Non open source licenses:

These categories are not super clear/well defined to me and may need some refinement?

(The bare Proprietary Category is used only by two licenses and is a typo of mine.)

Miscellaneous:

LeChasseur commented 5 years ago

I agree to the following categories:

  1. Free and open source licenses:

    • Copyleft such as gpl-2.0 or `agpl-3.0
    • Copyleft Limited such as lgpl-2.1 or mpl-2.0
    • Permissive such as bsd-new, mit, apache-2.0
  2. Proprietary licenses:

However "commercial" is not a criterion of differentiation since the term is unclear and FOSS can be sold too. I know that some companies offering software under a dual licensing model (i.e. proprietary and FOSS) are using the term to classify a proprietary license but this term misleading (one copies from the other).

  1. Other/Miscellaneous

    • Public Domain such as a simple public-domain dedication makes sense to me. However, it would be helpful to distinguish cases in which the author has dedicated the work to the public domain and other cases in which a program is public domain because it is a govermental work . The reason is that govermental works might be copyright protected in other countries

    • Unstated License such as unknown, unknown-license-reference etc is ok

    I think that the category Patent License is difficult and might be misleading. If there is no free copyright license the license is just proprietary. Marking that a license has explicit patent language would be helpful, though.

The classification by ifrOSS might be of interest: https://github.com/LeChasseur/ifrOSS/blob/master/Lizenzcenter.md

DennisClark commented 5 years ago

I think it makes sense to merge the Free Restricted licenses into just plain Proprietary.

I think it is important to note that what is really meant by Commercial is Contractual (or Contract Required) meaning that the software requires a specific agreement between both parties. Perhaps that Category could be renamed to Contractual and I think it is a distinction worth retaining.
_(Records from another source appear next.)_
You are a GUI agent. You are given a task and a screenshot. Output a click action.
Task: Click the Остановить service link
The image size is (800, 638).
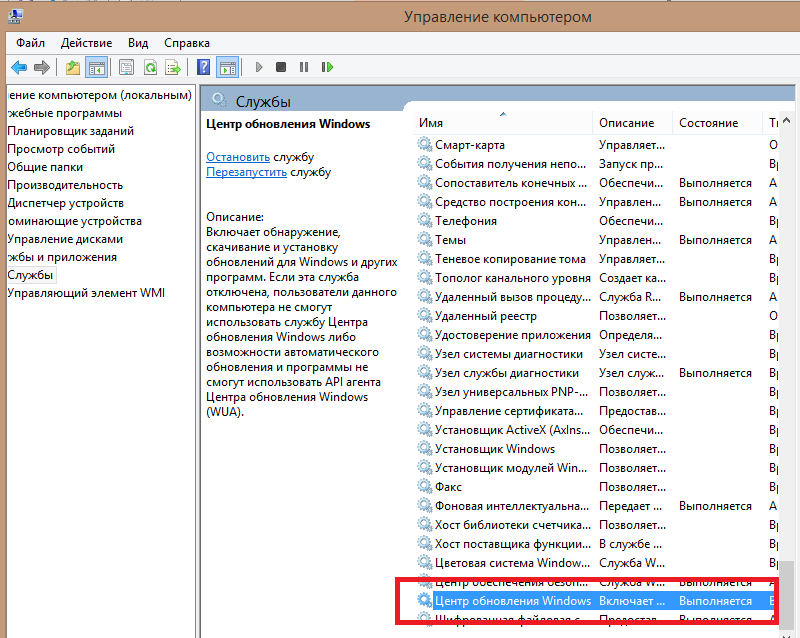click(238, 157)
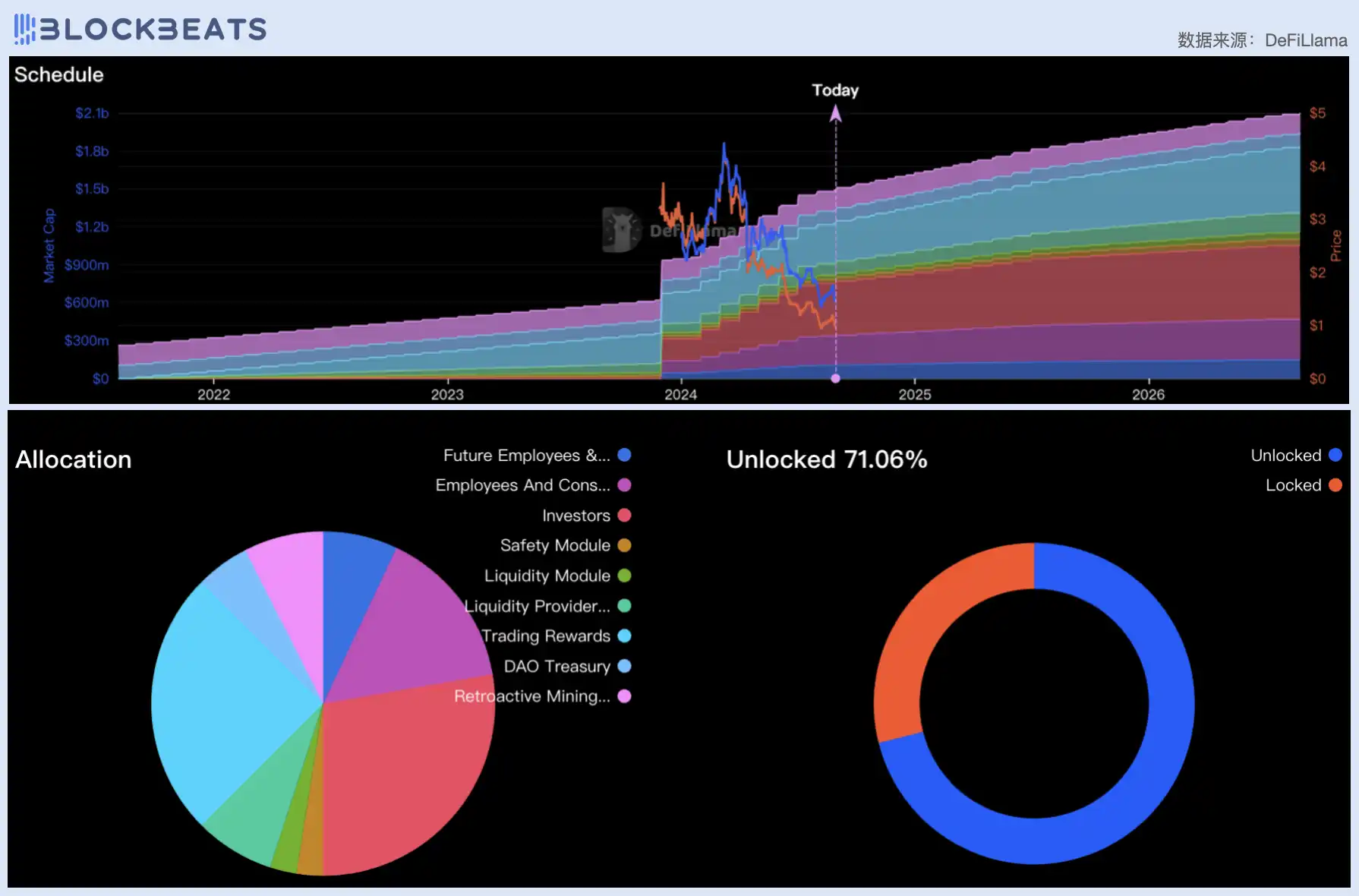Screen dimensions: 1359x896
Task: Click the pink dot at Today line base
Action: click(x=835, y=378)
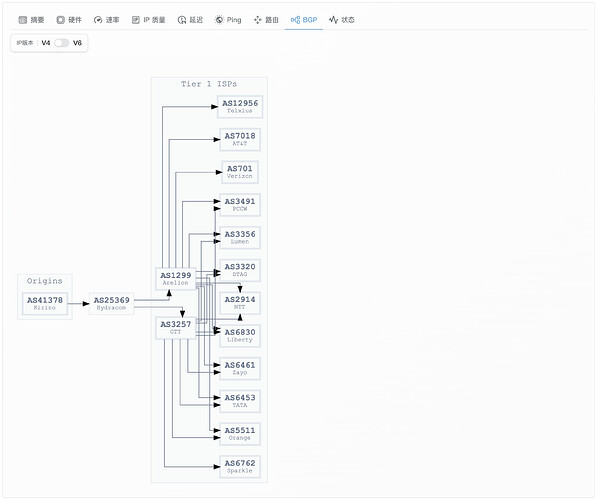The width and height of the screenshot is (597, 500).
Task: Switch to the 硬件 hardware tab
Action: 69,20
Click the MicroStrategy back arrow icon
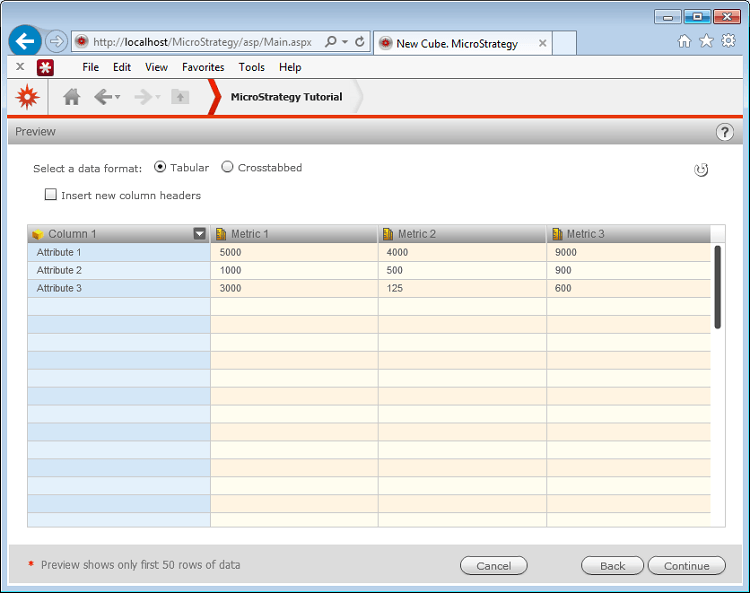This screenshot has width=750, height=593. point(102,97)
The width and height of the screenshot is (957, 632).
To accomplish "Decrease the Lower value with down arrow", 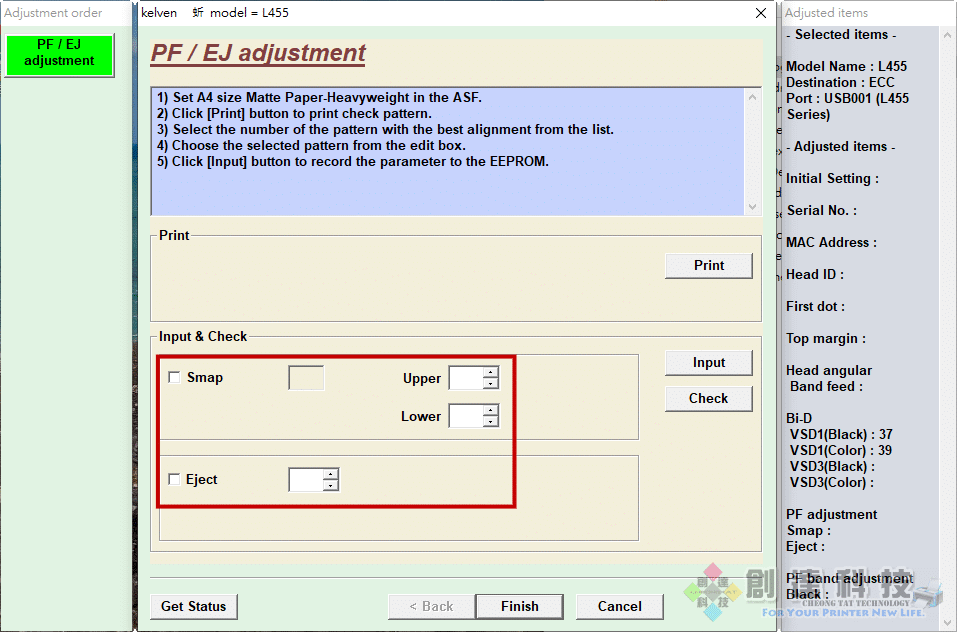I will click(x=490, y=422).
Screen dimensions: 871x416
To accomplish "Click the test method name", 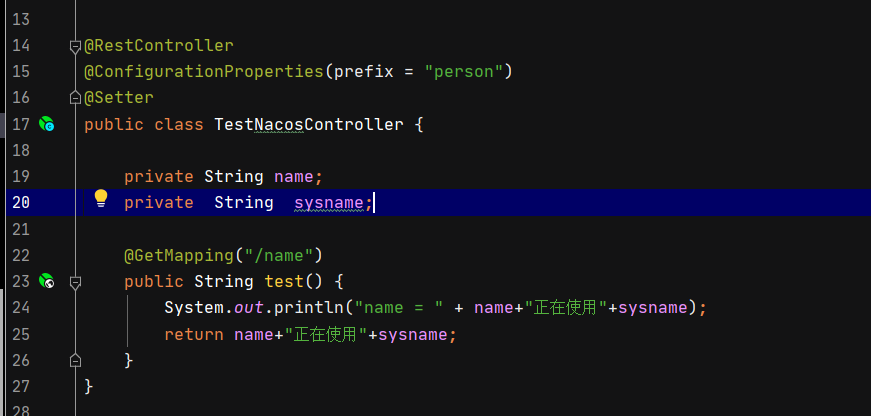I will (284, 282).
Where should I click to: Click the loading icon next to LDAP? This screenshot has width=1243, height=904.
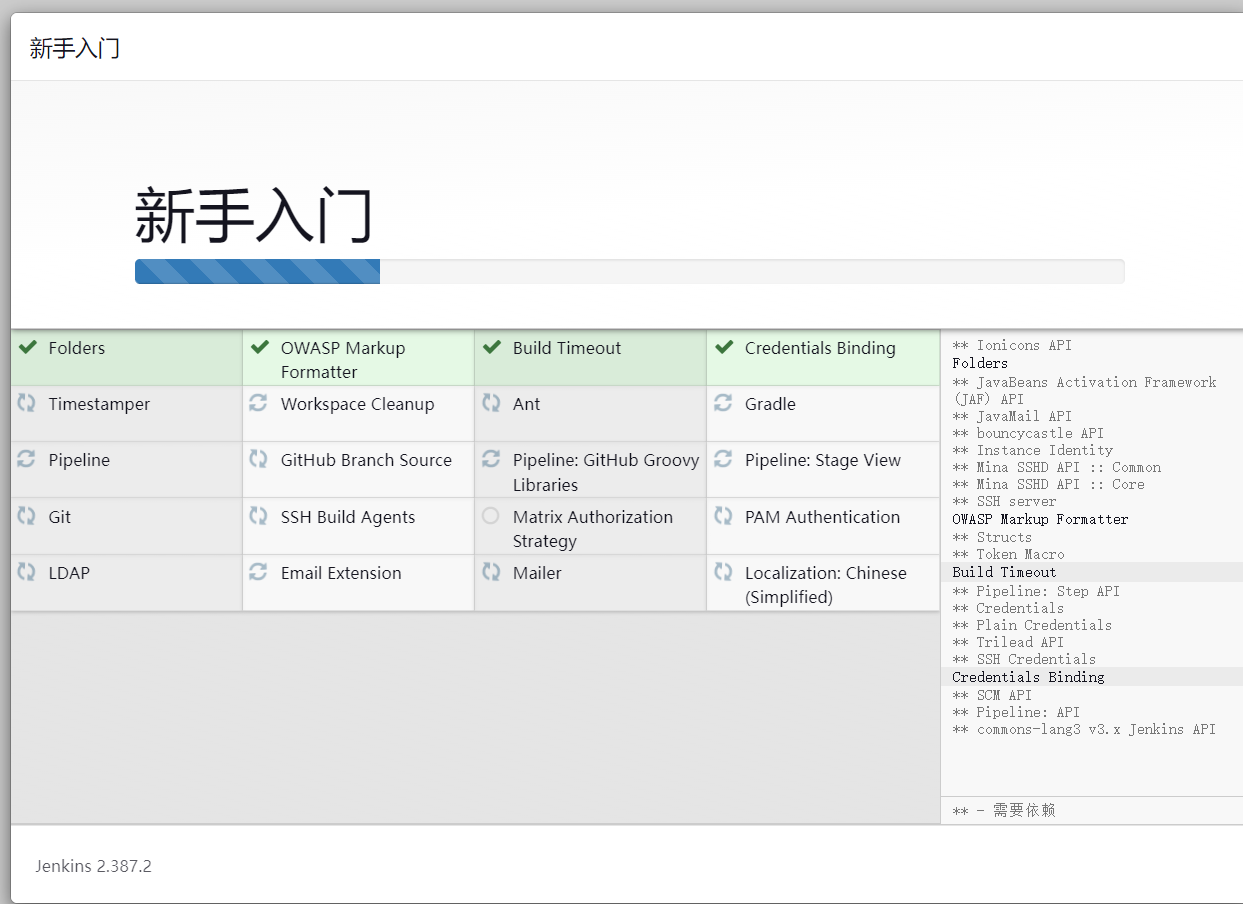27,573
And I still like Proprietary Free (or Free Proprietary) as an indication that yes, you can use the software for free (at least initially, and under certain circumstances) even though one day you might need to get a commercial (contractual) license agreement to do what you really need to do with the software.

pombredanne commented 5 years ago

Actually let me reopen this... this seems this was auto closed. But we have not finished the discussion on categories

pombredanne commented 5 years ago

@LeChasseur @DennisClark are we done on the categories and are we good with the status quo? or not?